Vom Glück war viel die Rede anlässlich der Eröffnung des neuen «Chocolariums» des Ostschweizer Schokoladeherstellers Maestrani. Von Tryptophan, Serotonin und Theobromin, das jedoch erst in kiloweisen Mengen als Aufputschmittel zu wirken beginne, wie der Moderator, Peter Wick, Wetterfrosch bei verschiedenen Fernseh-Stationen, anlässlich der Eröffnungszeremonie bei Maestrani in Flawil erklärte. Das Glück wird aber auch als handfestes Marketingtool im neuen Maestrani-Besucherzentrum eingesetzt. Man begegnet dem Glück im Chocolarium auf Schritt und Tritt. Angefangen im Film, wo der Forscher im weissen Kittel mit Blumen und Glücksklee experimentierend und mit Reisen in südamerikanische Kakaoplantagen das Glück einzufangen versucht.

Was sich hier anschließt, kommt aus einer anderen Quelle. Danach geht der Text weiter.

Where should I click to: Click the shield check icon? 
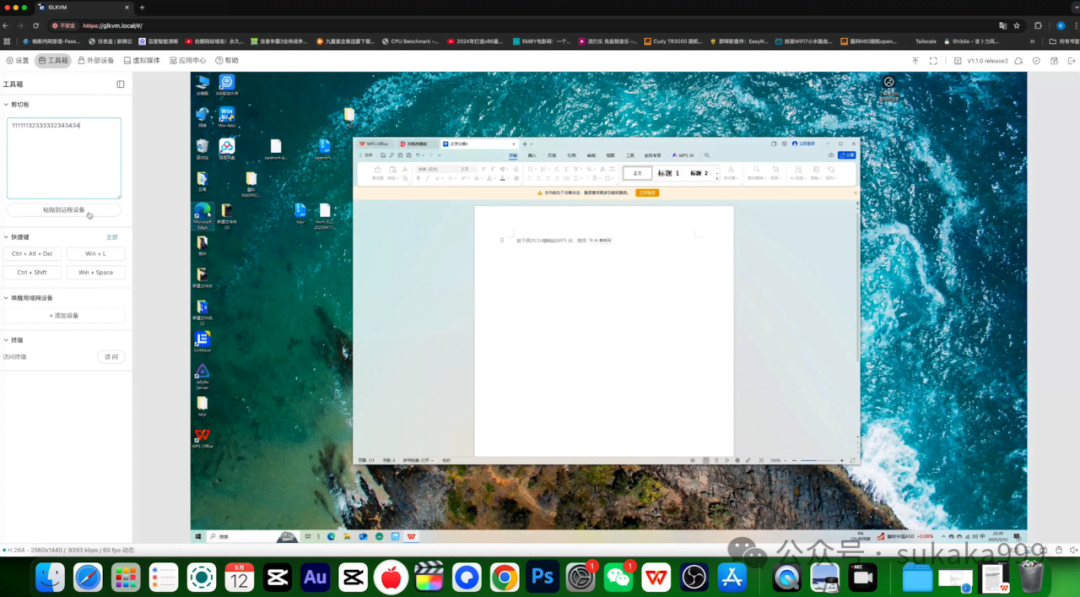pyautogui.click(x=1037, y=61)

Das Labor für das unfassbare Glück

Oder in der goldgelb erleuchteten Glücksschleuse, wo der Besucher in das mit allerhand Glückssymbolen bestückte «Labor für das unfassbare Glück» eintritt. Dort fliesst die Schokolade durch ein weit verzweigtes Röhrensystem und lädt sich mit viel Glück auf. Das Chocolarium bietet etwas Hollywood-Ambiance – über dem Eingang zum Entdeckungsrundgang prangt in Movie-Manier der Schriftzug: «Wie das Glück in die Schokolade kommt». Einmal drin im Chocolarium, soll der Besucher jedoch nicht mehr «nur» Filme schauen, sondern selber aktiv werden. So kann er zum Beispiel Haselnüsse pflücken, wenn am Ast gezogen wird. Auch zwei Kühe stehen bereit und laden zum Wettmelken für die Milchschokoladenproduktion ein. In der Mischerei, wo die Conchierung als «Aroma-Katalysator» erklärt wird, können die Besucher die Räder selber drehen, sie können selbstverständlich auch den Hahn öffnen und mit dem Holzlöffelchen flüssige Schokolade geniessen. An anderen Stationen fallen dem Besucher Munz-Stängeli in die Hand. Dann geht es weiter in den Globi-Raum, wo Globi den Kindern seine Weise der Schoggiproduktion erklärt. Danach erhalten die Besucher Einblick in die reale Welt der Schokoladeproduktion. Auf der 80 Meter langen Galerie kann die Herstellung von der Tafelformung bis zur Verpackung der Schokolade besichtigt werden. Anschliessend können die Besucher im Kursraum ihre eigenen Schokoladetafel giessen. Nach einer weiteren Passerelle, diesmal aus Holz, gelangt der Besucher zurück und kann selbstverständlich Minor-, Munzstängeli und Maestrani-Tafeln kaufen und im Restaurant ein Kaffee trinken.

Meilenstein

Auch Markus Vettiger, Geschäftsführer von Maestrani, zeigte sich vom Glück überwältigt und betonte, dass die Firma mit der siebzehnmonatigen Bauzeit einen gewaltigen Meilenstein geschaffen habe. Der spezielle Bau sei bei der Bevölkerung und den Behörden auf gute Resonanz gestossen. Randolf Hanslin, VR-Präsident von Maestrani ergänzte, dass es für ein KMU eine ganz grosse Sache sei, ein solches Projekt zu verwirklichen. Es sei immer klar gewesen, dass die Firma für den Besucher etwas ganz anderes schaffen wolle, um einen «Wow-Effekt» zu erzielen. Wenn man heute auffallen wolle, reiche es nicht, einfach ein Museum zu bauen. Und: «Mit herkömmlicher Werbung haben wir gegen die Grossen in der Branche keine Chance», sagte Vettiger. «Eine Investition von 10 Millionen ist kein Klacks», so Hanslin. Das Geld sei in vielen Jahren Geschäftstätigkeit gespart worden. Wenn es um einen Event für Schokolade gehe, seien die Politiker auch da, sagte Hanslin augenzwinkernd. Bruno Dammann, Regierungsrat des Kanton St. Gallen, zeigte sich stolz auf die Firma. Es gebe nicht viele solche Vorzeige-KMU, sagte Dammann. Auch im Amt für Wirtschaft sei Maestrani eine Perle und ein sehr guter Arbeitgeber. Damman versprach Maestrani, dass der Busanschluss direkt zum Chocolarium bald komme.

Tourismusregion

So wie der Kanton etwa der Region Flumserberge helfe, werde er auch bei Maestrani helfen, das Angebot touristisch bekannt zu machen, zeigte sich Dammann überzeugt. Für Vettiger reiht sich das Chocolarium als Erlebniswelt optimal in die Tourismusregion der Ostschweiz und des süddeutschen Raumes ein – mit Bodensee, dem Appenzellerland mit Säntis und der Schaukäserei. Das Chocolarium sei ein Marketingtool, die Kundenbindung könne hier auf nachhaltige Weise zelebriert werden. Vettiger strebt mit dem Chocolarium auch Verkaufsziele an. Er rechnet mit jährlich mindestens 100 000 Besuchern, der Einzeleintritt kostet 14 Franken, im Familienpack kostet er 34 Franken. Auch im Café und mit Buchungen des Eventraumes, wo Backkurse, Degustations- und sonstige Kurse angeboten werden, soll das Geld fliessen.